[Begin DATASET ENTRIES]

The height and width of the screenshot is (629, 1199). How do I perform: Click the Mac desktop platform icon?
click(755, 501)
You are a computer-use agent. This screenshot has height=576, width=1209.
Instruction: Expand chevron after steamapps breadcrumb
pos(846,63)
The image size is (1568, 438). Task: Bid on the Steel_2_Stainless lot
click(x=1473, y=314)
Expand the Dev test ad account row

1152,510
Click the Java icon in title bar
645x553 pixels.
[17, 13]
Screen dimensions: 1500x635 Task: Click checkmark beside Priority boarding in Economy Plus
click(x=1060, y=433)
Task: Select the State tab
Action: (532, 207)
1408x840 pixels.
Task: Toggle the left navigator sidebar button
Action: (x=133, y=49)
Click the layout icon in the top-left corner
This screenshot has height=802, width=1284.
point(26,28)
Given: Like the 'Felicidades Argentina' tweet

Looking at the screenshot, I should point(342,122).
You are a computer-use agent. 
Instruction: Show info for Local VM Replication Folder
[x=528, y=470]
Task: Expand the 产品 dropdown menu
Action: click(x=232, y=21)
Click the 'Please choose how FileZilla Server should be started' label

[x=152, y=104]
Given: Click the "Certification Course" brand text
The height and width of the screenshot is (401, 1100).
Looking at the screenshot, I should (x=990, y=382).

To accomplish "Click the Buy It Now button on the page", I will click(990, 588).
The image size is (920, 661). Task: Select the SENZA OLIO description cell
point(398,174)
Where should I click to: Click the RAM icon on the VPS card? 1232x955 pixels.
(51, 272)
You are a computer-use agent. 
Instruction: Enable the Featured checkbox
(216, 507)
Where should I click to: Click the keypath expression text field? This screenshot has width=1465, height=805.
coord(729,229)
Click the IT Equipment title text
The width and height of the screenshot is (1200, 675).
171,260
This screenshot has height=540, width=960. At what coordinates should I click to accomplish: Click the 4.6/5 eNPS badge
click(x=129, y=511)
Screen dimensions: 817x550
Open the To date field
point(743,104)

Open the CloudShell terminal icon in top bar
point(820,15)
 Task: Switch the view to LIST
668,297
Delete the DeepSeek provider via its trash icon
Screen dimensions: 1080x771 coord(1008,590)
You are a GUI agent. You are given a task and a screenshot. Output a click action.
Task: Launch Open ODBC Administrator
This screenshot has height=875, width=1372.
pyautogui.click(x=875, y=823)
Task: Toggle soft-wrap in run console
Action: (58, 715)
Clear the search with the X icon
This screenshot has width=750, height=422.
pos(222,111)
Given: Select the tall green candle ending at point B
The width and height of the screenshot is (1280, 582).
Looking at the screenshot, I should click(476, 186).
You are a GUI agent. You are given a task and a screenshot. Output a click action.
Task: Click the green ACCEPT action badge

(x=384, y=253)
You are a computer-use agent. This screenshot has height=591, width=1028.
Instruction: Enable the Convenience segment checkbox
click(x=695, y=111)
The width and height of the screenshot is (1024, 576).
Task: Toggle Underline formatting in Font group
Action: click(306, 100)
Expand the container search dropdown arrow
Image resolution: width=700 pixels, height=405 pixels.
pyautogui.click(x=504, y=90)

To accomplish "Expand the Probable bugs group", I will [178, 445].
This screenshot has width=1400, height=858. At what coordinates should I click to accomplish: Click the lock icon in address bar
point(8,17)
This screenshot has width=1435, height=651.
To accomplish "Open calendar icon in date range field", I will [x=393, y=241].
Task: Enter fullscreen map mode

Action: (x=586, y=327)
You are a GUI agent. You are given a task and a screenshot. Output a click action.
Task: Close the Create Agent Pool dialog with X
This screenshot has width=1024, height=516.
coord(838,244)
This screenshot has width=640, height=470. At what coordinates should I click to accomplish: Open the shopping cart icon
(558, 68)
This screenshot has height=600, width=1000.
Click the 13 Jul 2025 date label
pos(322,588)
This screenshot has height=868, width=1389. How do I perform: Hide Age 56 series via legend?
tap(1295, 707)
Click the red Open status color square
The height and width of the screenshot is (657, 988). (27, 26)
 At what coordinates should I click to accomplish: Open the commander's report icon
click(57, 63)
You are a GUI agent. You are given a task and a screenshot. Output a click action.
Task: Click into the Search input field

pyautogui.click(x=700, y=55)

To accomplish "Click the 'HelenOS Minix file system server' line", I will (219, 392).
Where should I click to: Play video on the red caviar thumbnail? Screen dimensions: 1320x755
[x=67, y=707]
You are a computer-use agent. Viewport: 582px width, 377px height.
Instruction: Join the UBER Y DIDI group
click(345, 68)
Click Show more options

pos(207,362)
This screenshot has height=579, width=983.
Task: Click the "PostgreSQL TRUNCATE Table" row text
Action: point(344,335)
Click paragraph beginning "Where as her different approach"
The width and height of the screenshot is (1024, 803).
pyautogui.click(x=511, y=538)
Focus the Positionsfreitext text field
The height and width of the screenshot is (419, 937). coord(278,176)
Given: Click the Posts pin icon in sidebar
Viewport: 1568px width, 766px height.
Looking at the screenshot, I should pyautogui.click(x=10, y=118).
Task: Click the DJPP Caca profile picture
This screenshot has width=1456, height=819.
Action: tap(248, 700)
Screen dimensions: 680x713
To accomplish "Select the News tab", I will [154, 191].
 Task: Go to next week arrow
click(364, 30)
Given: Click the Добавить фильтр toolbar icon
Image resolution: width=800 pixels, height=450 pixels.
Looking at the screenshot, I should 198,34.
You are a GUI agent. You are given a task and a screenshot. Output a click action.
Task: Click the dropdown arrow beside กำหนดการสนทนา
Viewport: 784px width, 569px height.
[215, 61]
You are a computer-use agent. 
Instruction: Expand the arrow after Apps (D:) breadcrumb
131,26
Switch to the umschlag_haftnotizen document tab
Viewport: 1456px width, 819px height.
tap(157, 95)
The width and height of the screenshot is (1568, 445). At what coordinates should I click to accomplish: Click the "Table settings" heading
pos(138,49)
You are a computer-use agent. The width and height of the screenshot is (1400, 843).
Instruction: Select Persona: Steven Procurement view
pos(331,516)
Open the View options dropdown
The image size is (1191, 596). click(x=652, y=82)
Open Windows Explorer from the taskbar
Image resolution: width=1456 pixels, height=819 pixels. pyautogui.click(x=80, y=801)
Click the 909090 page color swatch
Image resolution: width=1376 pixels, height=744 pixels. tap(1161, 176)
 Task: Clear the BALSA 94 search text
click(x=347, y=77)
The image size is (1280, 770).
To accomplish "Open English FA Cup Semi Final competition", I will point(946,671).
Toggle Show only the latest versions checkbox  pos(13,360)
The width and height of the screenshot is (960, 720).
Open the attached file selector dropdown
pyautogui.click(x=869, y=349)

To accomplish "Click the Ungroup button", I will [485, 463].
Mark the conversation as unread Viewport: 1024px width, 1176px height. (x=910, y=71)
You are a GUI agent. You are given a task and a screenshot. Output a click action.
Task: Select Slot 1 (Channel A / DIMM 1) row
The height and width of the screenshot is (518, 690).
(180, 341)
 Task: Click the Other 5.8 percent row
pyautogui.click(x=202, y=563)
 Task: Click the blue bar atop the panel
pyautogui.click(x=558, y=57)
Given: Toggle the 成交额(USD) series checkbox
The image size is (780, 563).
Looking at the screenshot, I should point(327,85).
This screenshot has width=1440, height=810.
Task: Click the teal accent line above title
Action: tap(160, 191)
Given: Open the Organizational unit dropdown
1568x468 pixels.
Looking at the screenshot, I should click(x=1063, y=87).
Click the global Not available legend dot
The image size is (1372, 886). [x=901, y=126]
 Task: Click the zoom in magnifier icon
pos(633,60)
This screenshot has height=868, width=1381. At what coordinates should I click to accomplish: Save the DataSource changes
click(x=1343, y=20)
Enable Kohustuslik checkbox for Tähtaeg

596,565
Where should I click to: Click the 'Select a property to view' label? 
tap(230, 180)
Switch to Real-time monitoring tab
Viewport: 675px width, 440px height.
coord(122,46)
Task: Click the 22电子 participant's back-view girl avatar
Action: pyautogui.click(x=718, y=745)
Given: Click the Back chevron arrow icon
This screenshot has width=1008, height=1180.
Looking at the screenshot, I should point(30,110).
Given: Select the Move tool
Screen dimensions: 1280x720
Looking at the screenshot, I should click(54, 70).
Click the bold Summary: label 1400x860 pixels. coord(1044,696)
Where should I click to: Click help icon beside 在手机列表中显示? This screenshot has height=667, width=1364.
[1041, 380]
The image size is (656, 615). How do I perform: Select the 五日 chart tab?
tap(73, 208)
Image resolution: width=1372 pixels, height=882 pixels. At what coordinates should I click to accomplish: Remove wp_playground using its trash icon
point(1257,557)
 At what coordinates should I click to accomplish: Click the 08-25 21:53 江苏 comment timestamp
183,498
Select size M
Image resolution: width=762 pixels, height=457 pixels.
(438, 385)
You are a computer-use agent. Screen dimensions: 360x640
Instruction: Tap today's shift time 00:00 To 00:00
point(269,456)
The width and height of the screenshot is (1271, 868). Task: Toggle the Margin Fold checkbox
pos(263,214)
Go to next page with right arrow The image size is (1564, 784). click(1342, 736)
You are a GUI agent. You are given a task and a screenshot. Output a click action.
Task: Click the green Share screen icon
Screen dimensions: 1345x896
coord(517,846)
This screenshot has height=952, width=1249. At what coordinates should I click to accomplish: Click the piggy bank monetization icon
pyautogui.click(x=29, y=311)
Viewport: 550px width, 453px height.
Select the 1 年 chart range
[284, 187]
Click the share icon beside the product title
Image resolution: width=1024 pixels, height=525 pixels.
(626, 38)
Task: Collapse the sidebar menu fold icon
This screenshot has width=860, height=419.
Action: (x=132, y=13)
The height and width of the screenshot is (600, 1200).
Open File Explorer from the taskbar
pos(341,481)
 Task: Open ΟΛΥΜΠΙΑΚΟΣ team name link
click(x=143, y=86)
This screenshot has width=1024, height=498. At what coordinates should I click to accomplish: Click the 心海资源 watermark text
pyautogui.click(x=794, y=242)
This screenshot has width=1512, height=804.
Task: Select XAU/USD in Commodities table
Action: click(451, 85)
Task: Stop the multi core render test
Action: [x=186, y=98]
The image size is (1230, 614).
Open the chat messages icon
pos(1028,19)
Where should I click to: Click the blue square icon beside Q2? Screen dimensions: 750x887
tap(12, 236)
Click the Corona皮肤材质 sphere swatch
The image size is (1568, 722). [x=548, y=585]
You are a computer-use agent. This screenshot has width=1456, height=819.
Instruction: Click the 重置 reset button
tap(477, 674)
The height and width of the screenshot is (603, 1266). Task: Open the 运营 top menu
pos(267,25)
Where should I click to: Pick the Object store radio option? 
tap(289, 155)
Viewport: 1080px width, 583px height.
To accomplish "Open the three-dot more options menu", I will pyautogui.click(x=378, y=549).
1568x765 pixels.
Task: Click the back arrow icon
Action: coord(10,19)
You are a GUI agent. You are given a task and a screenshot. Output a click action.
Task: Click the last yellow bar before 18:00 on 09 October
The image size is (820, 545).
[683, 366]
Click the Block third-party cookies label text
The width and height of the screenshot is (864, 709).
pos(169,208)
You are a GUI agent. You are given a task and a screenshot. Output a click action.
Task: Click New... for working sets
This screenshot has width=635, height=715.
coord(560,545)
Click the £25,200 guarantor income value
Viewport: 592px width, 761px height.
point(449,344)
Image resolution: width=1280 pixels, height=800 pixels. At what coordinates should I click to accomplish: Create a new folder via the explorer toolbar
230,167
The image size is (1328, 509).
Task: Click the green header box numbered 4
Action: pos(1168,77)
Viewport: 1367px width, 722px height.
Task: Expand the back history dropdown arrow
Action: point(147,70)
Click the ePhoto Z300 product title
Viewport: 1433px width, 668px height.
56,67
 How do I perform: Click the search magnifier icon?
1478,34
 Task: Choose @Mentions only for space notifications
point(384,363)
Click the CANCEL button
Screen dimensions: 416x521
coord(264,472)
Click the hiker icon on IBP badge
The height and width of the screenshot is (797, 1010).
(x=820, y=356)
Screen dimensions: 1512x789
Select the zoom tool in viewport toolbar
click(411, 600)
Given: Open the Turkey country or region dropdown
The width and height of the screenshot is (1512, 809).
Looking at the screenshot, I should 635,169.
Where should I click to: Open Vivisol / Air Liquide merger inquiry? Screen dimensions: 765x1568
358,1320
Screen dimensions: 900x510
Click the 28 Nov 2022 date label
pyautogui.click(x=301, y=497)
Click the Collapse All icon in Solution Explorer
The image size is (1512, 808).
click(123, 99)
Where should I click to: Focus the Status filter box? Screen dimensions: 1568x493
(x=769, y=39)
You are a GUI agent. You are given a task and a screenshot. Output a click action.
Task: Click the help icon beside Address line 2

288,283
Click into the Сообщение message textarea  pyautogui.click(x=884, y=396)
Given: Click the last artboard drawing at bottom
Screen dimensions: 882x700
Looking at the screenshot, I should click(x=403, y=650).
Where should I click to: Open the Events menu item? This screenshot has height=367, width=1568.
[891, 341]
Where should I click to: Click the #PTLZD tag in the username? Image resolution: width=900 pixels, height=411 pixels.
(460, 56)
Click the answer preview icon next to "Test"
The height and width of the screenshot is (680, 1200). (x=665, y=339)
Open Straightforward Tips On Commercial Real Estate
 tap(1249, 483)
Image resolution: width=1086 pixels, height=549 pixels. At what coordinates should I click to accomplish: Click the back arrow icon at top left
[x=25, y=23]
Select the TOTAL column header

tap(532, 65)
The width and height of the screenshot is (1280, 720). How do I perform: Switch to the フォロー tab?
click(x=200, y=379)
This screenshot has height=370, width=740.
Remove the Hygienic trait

[End DATASET ENTRIES]

EXERCISE GOAL
Transcribe the records above without any change, starting with the line that contains "This screenshot has height=952, width=1249." and ending with the line that contains "pos(169,208)", both of those lines included.

EXERCISE RESULT
This screenshot has height=952, width=1249. At what coordinates should I click to accomplish: Click the piggy bank monetization icon
pyautogui.click(x=29, y=311)
Viewport: 550px width, 453px height.
Select the 1 年 chart range
[284, 187]
Click the share icon beside the product title
Image resolution: width=1024 pixels, height=525 pixels.
(626, 38)
Task: Collapse the sidebar menu fold icon
This screenshot has width=860, height=419.
Action: (x=132, y=13)
The height and width of the screenshot is (600, 1200).
Open File Explorer from the taskbar
pos(341,481)
 Task: Open ΟΛΥΜΠΙΑΚΟΣ team name link
click(x=143, y=86)
This screenshot has width=1024, height=498. At what coordinates should I click to accomplish: Click the 心海资源 watermark text
pyautogui.click(x=794, y=242)
This screenshot has width=1512, height=804.
Task: Select XAU/USD in Commodities table
Action: click(451, 85)
Task: Stop the multi core render test
Action: [x=186, y=98]
The image size is (1230, 614).
Open the chat messages icon
pos(1028,19)
Where should I click to: Click the blue square icon beside Q2? Screen dimensions: 750x887
tap(12, 236)
Click the Corona皮肤材质 sphere swatch
The image size is (1568, 722). [x=548, y=585]
You are a computer-use agent. This screenshot has width=1456, height=819.
Instruction: Click the 重置 reset button
tap(477, 674)
The height and width of the screenshot is (603, 1266). Task: Open the 运营 top menu
pos(267,25)
Where should I click to: Pick the Object store radio option? 
tap(289, 155)
Viewport: 1080px width, 583px height.
To accomplish "Open the three-dot more options menu", I will pyautogui.click(x=378, y=549).
1568x765 pixels.
Task: Click the back arrow icon
Action: coord(10,19)
You are a GUI agent. You are given a task and a screenshot. Output a click action.
Task: Click the last yellow bar before 18:00 on 09 October
The image size is (820, 545).
[683, 366]
Click the Block third-party cookies label text
The width and height of the screenshot is (864, 709).
pos(169,208)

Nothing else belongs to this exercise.